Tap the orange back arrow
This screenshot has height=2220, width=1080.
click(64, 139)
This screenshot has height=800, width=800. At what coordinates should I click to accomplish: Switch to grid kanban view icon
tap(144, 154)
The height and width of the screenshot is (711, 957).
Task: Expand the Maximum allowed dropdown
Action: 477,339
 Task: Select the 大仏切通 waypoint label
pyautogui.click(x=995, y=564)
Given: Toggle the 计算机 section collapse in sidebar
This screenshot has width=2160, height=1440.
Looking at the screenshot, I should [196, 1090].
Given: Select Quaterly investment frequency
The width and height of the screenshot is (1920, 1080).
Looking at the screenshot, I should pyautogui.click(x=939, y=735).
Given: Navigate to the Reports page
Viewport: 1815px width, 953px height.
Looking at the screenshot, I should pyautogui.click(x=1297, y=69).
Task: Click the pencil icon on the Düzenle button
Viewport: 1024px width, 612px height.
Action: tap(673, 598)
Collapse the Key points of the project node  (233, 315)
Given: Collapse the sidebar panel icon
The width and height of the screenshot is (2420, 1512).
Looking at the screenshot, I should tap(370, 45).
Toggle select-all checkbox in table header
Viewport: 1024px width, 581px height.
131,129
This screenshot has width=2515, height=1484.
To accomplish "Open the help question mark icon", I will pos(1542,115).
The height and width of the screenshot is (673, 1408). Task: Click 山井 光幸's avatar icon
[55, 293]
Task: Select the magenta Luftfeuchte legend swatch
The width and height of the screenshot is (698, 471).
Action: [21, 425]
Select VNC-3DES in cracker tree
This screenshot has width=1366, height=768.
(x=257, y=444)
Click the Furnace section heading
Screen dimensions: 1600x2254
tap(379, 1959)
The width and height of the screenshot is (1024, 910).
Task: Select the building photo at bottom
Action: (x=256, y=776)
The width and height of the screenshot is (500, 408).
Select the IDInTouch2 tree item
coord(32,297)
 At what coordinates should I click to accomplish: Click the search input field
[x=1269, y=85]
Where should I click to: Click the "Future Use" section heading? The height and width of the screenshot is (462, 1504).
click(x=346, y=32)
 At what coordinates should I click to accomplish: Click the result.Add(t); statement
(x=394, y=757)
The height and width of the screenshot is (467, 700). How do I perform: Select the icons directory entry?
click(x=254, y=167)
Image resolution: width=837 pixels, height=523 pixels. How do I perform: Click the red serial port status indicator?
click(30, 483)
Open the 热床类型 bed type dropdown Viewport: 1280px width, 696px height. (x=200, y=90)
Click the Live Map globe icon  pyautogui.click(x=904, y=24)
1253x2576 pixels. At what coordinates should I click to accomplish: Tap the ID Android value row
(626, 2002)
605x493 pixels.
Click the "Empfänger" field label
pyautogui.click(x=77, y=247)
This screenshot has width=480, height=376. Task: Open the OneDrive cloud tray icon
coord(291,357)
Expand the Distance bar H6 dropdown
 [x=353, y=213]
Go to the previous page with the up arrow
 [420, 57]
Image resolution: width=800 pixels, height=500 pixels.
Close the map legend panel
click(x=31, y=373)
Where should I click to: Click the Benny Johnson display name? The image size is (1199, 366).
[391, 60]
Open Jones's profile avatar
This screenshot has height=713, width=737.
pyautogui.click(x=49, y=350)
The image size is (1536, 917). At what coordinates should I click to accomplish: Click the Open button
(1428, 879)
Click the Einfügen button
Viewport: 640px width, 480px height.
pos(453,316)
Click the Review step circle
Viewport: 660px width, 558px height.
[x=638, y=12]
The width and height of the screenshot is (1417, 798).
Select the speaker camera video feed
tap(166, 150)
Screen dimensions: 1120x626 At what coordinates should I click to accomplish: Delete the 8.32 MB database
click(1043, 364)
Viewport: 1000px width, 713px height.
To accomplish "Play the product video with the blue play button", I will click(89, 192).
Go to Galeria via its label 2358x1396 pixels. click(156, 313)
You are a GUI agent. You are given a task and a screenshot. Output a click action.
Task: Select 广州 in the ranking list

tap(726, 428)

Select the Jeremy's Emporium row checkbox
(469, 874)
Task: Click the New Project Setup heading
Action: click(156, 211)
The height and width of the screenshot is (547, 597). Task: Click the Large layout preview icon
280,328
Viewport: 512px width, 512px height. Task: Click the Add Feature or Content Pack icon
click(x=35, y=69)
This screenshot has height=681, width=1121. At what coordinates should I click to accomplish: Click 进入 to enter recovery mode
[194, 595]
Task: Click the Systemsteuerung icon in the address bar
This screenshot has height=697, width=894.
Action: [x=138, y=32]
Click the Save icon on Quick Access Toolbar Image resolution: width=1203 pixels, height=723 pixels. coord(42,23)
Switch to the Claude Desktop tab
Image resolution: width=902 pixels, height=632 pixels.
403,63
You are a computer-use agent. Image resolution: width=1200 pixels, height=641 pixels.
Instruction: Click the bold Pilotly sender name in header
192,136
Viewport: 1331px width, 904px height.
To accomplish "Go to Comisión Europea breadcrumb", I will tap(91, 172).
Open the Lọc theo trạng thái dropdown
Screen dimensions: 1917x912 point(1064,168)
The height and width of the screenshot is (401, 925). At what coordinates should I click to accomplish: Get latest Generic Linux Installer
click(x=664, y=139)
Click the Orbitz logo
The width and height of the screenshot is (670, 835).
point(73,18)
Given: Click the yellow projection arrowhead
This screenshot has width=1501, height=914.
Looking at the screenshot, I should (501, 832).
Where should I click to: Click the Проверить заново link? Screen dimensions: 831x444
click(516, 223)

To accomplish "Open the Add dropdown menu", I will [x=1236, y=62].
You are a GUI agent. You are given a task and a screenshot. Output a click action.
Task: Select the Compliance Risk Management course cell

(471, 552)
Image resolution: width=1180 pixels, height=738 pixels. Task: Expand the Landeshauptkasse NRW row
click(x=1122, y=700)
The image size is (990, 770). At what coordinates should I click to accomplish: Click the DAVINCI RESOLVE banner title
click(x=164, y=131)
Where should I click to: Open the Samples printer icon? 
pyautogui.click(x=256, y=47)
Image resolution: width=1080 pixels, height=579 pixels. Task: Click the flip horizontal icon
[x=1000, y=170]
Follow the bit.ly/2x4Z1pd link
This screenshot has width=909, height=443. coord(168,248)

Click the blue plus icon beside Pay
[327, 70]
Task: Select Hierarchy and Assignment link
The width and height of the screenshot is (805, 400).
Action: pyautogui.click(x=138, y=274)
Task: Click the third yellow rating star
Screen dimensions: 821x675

━━━

**WHAT IS REQUIRED:** Please transcribe all of the records, keeping every line exactly as it is.

**RESPONSE:**
Tap the orange back arrow
This screenshot has height=2220, width=1080.
click(64, 139)
This screenshot has height=800, width=800. At what coordinates should I click to accomplish: Switch to grid kanban view icon
tap(144, 154)
The height and width of the screenshot is (711, 957).
Task: Expand the Maximum allowed dropdown
Action: 477,339
 Task: Select the 大仏切通 waypoint label
pyautogui.click(x=995, y=564)
Given: Toggle the 计算机 section collapse in sidebar
This screenshot has width=2160, height=1440.
Looking at the screenshot, I should [196, 1090].
Given: Select Quaterly investment frequency
The width and height of the screenshot is (1920, 1080).
Looking at the screenshot, I should pyautogui.click(x=939, y=735).
Given: Navigate to the Reports page
Viewport: 1815px width, 953px height.
Looking at the screenshot, I should pyautogui.click(x=1297, y=69).
Task: Click the pencil icon on the Düzenle button
Viewport: 1024px width, 612px height.
Action: tap(673, 598)
Collapse the Key points of the project node  (233, 315)
Given: Collapse the sidebar panel icon
The width and height of the screenshot is (2420, 1512).
Looking at the screenshot, I should tap(370, 45).
Toggle select-all checkbox in table header
Viewport: 1024px width, 581px height.
131,129
This screenshot has width=2515, height=1484.
To accomplish "Open the help question mark icon", I will pos(1542,115).
The height and width of the screenshot is (673, 1408). Task: Click 山井 光幸's avatar icon
[55, 293]
Task: Select the magenta Luftfeuchte legend swatch
The width and height of the screenshot is (698, 471).
Action: [21, 425]
Select VNC-3DES in cracker tree
This screenshot has width=1366, height=768.
(x=257, y=444)
Click the Furnace section heading
Screen dimensions: 1600x2254
tap(379, 1959)
The width and height of the screenshot is (1024, 910).
Task: Select the building photo at bottom
Action: (x=256, y=776)
The width and height of the screenshot is (500, 408).
Select the IDInTouch2 tree item
coord(32,297)
 At what coordinates should I click to accomplish: Click the search input field
[x=1269, y=85]
Where should I click to: Click the "Future Use" section heading? The height and width of the screenshot is (462, 1504).
click(x=346, y=32)
 At what coordinates should I click to accomplish: Click the result.Add(t); statement
(x=394, y=757)
The height and width of the screenshot is (467, 700). How do I perform: Select the icons directory entry?
click(x=254, y=167)
Image resolution: width=837 pixels, height=523 pixels. How do I perform: Click the red serial port status indicator?
click(30, 483)
Open the 热床类型 bed type dropdown Viewport: 1280px width, 696px height. (x=200, y=90)
Click the Live Map globe icon  pyautogui.click(x=904, y=24)
1253x2576 pixels. At what coordinates should I click to accomplish: Tap the ID Android value row
(626, 2002)
605x493 pixels.
Click the "Empfänger" field label
pyautogui.click(x=77, y=247)
This screenshot has width=480, height=376. Task: Open the OneDrive cloud tray icon
coord(291,357)
Expand the Distance bar H6 dropdown
 [x=353, y=213]
Go to the previous page with the up arrow
 [420, 57]
Image resolution: width=800 pixels, height=500 pixels.
Close the map legend panel
click(x=31, y=373)
Where should I click to: Click the Benny Johnson display name? The image size is (1199, 366).
[391, 60]
Open Jones's profile avatar
This screenshot has height=713, width=737.
pyautogui.click(x=49, y=350)
The image size is (1536, 917). At what coordinates should I click to accomplish: Click the Open button
(1428, 879)
Click the Einfügen button
Viewport: 640px width, 480px height.
pos(453,316)
Click the Review step circle
Viewport: 660px width, 558px height.
[x=638, y=12]
The width and height of the screenshot is (1417, 798).
Select the speaker camera video feed
tap(166, 150)
Screen dimensions: 1120x626 At what coordinates should I click to accomplish: Delete the 8.32 MB database
click(1043, 364)
Viewport: 1000px width, 713px height.
To accomplish "Play the product video with the blue play button", I will click(89, 192).
Go to Galeria via its label 2358x1396 pixels. click(156, 313)
You are a GUI agent. You are given a task and a screenshot. Output a click action.
Task: Select 广州 in the ranking list

tap(726, 428)

Select the Jeremy's Emporium row checkbox
(469, 874)
Task: Click the New Project Setup heading
Action: click(156, 211)
The height and width of the screenshot is (547, 597). Task: Click the Large layout preview icon
280,328
Viewport: 512px width, 512px height. Task: Click the Add Feature or Content Pack icon
click(x=35, y=69)
This screenshot has height=681, width=1121. At what coordinates should I click to accomplish: Click 进入 to enter recovery mode
[194, 595]
Task: Click the Systemsteuerung icon in the address bar
This screenshot has height=697, width=894.
Action: [x=138, y=32]
Click the Save icon on Quick Access Toolbar Image resolution: width=1203 pixels, height=723 pixels. coord(42,23)
Switch to the Claude Desktop tab
Image resolution: width=902 pixels, height=632 pixels.
403,63
You are a computer-use agent. Image resolution: width=1200 pixels, height=641 pixels.
Instruction: Click the bold Pilotly sender name in header
192,136
Viewport: 1331px width, 904px height.
To accomplish "Go to Comisión Europea breadcrumb", I will tap(91, 172).
Open the Lọc theo trạng thái dropdown
Screen dimensions: 1917x912 point(1064,168)
The height and width of the screenshot is (401, 925). At what coordinates should I click to accomplish: Get latest Generic Linux Installer
click(x=664, y=139)
Click the Orbitz logo
The width and height of the screenshot is (670, 835).
point(73,18)
Given: Click the yellow projection arrowhead
This screenshot has width=1501, height=914.
Looking at the screenshot, I should (501, 832).
Where should I click to: Click the Проверить заново link? Screen dimensions: 831x444
click(516, 223)

To accomplish "Open the Add dropdown menu", I will [x=1236, y=62].
You are a GUI agent. You are given a task and a screenshot. Output a click action.
Task: Select the Compliance Risk Management course cell

(471, 552)
Image resolution: width=1180 pixels, height=738 pixels. Task: Expand the Landeshauptkasse NRW row
click(x=1122, y=700)
The image size is (990, 770). At what coordinates should I click to accomplish: Click the DAVINCI RESOLVE banner title
click(x=164, y=131)
Where should I click to: Open the Samples printer icon? 
pyautogui.click(x=256, y=47)
Image resolution: width=1080 pixels, height=579 pixels. Task: Click the flip horizontal icon
[x=1000, y=170]
Follow the bit.ly/2x4Z1pd link
This screenshot has width=909, height=443. coord(168,248)

Click the blue plus icon beside Pay
[327, 70]
Task: Select Hierarchy and Assignment link
The width and height of the screenshot is (805, 400).
Action: pyautogui.click(x=138, y=274)
Task: Click the third yellow rating star
Screen dimensions: 821x675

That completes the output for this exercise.